Economy

Q1 GDP Revision Higher, Yet Disappointing

Economic growth is generally measured by the gross domestic product (GDP). First-quarter GDP growth saw a revision, and it raised to 0.8% from the prior 0.5%. This report was incredibly slow, and it was also under the expectations. Bloomberg was calling for a growth of 0.9% in the revision, and Dow Jones expected growth of 1.0%.

Personal consumption was left unchanged at 1.9% in this revision, and the GDP price index was lowered to 0.6% from 0.7%.

The numbers are of course far from good, but investors and economic watchers need to understand that the first quarter was the one in which the market tanked, and international markets were spooked for the first half of the quarter, only to recover in the second half.

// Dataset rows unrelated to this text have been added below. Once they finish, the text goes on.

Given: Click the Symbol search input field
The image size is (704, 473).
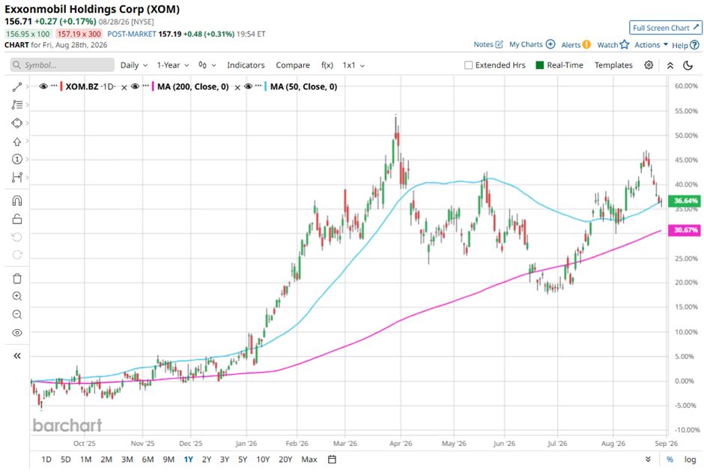Looking at the screenshot, I should coord(62,65).
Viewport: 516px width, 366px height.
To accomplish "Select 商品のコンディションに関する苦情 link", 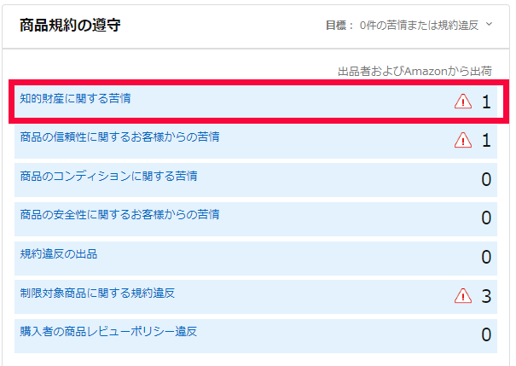I will coord(108,176).
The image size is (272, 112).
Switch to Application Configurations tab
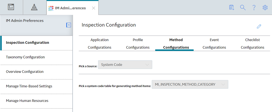click(100, 44)
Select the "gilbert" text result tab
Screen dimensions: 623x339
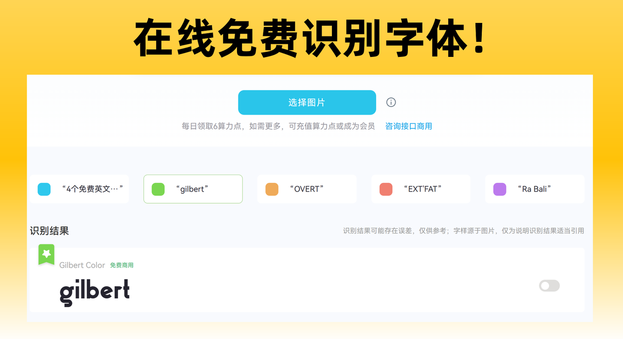[192, 189]
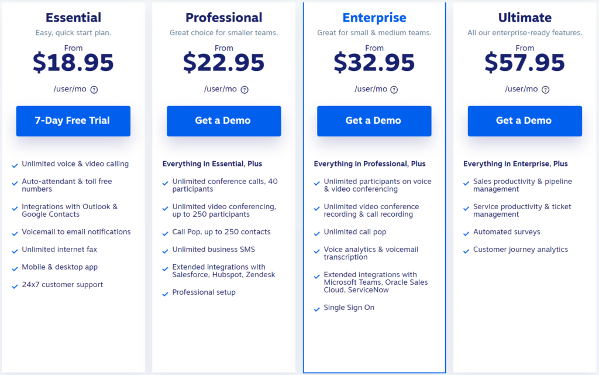The image size is (599, 375).
Task: Click the Automated surveys feature
Action: (507, 232)
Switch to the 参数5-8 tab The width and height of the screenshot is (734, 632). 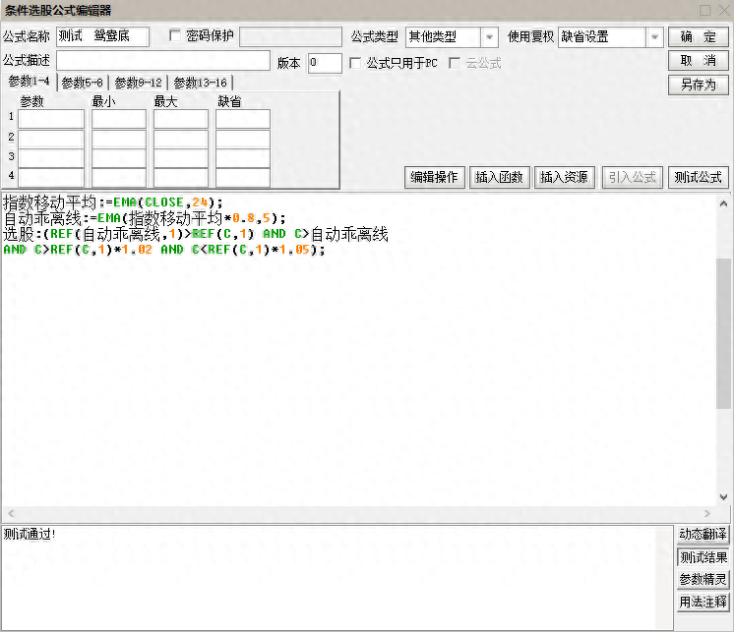click(x=83, y=84)
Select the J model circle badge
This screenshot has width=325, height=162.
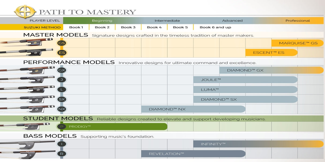[62, 80]
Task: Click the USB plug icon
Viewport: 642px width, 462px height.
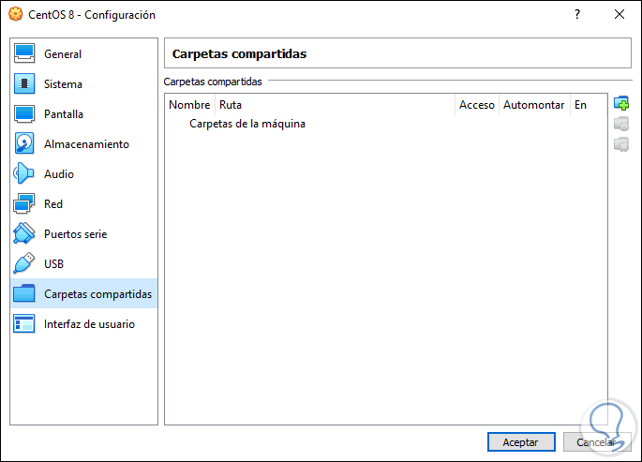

Goods consumption was revised up to 0.4% from 0.1%, and services consumption was lowered to 2.6% from 2.7%.

Being under 1% in the first quarter makes it harder for the United States to hit a 2.0% GDP growth for the year. Maybe there are surprises ahead from the election, but the second-quarter expectations for 2.0% growth may now depend on a recovery in oil and energy-related spending.

Stifel’s Lindsey M. Piegza, the firm’s chief economist, made a comment on this matter:

No doubt an upward revision of any size helps alleviate the pain of a weaker-than-expected first round Q1 growth report, but a minimal increase does little to reinforce optimism of better times ahead. Nevertheless, the hawks at the FOMC, already shrugging off the weakness at the start of the year, will no doubt highlight any additional upward revision as support to their thesis of fundamental strength in the U.S. economy and further evidence a rate hike less than four weeks from now is appropriate. Remember, the Fed is not looking for strong or robust or solid, just less weakness coupled with a potential side of “moderate” conditions to come over the near to medium-term.

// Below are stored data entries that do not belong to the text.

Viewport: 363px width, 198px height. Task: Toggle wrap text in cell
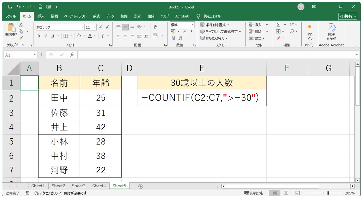point(155,27)
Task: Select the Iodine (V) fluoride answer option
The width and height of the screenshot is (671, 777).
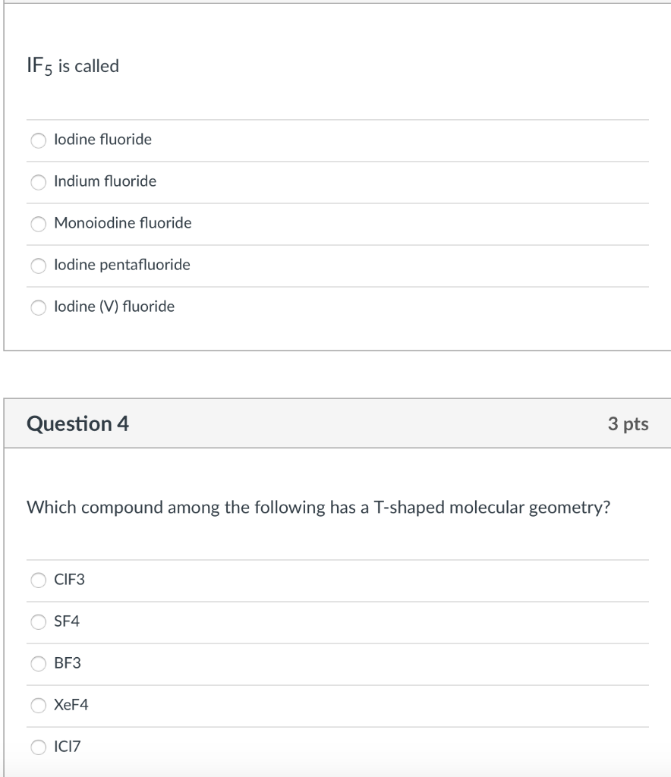Action: 38,307
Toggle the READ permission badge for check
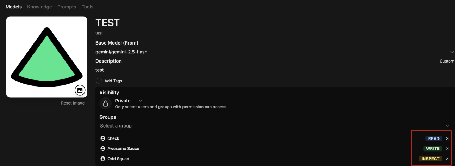Image resolution: width=455 pixels, height=166 pixels. [434, 139]
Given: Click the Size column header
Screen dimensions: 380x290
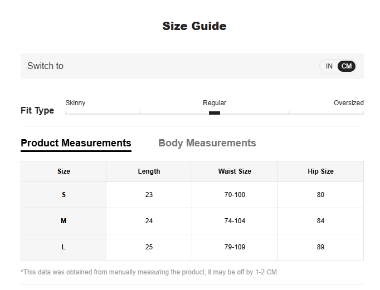Looking at the screenshot, I should [64, 171].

At this point, more important than splitting hairs over weak or a slightly less weak first GDP report, the upcoming April consumption and May employment reports ahead of the June FOMC meeting will offer clear telltale signs of whether or not the weakness January to March was temporary or if earlier weakness will persist, carrying over in the second-quarter and beyond.

It is important to keep in mind that the Federal Reserve governors and presidents will be keeping their eye on more current data when they decide whether to raise interest rates in June — or to push that decision out to July. Next Friday’s unemployment and payrolls report will weight much more than first-quarter GDP revision data.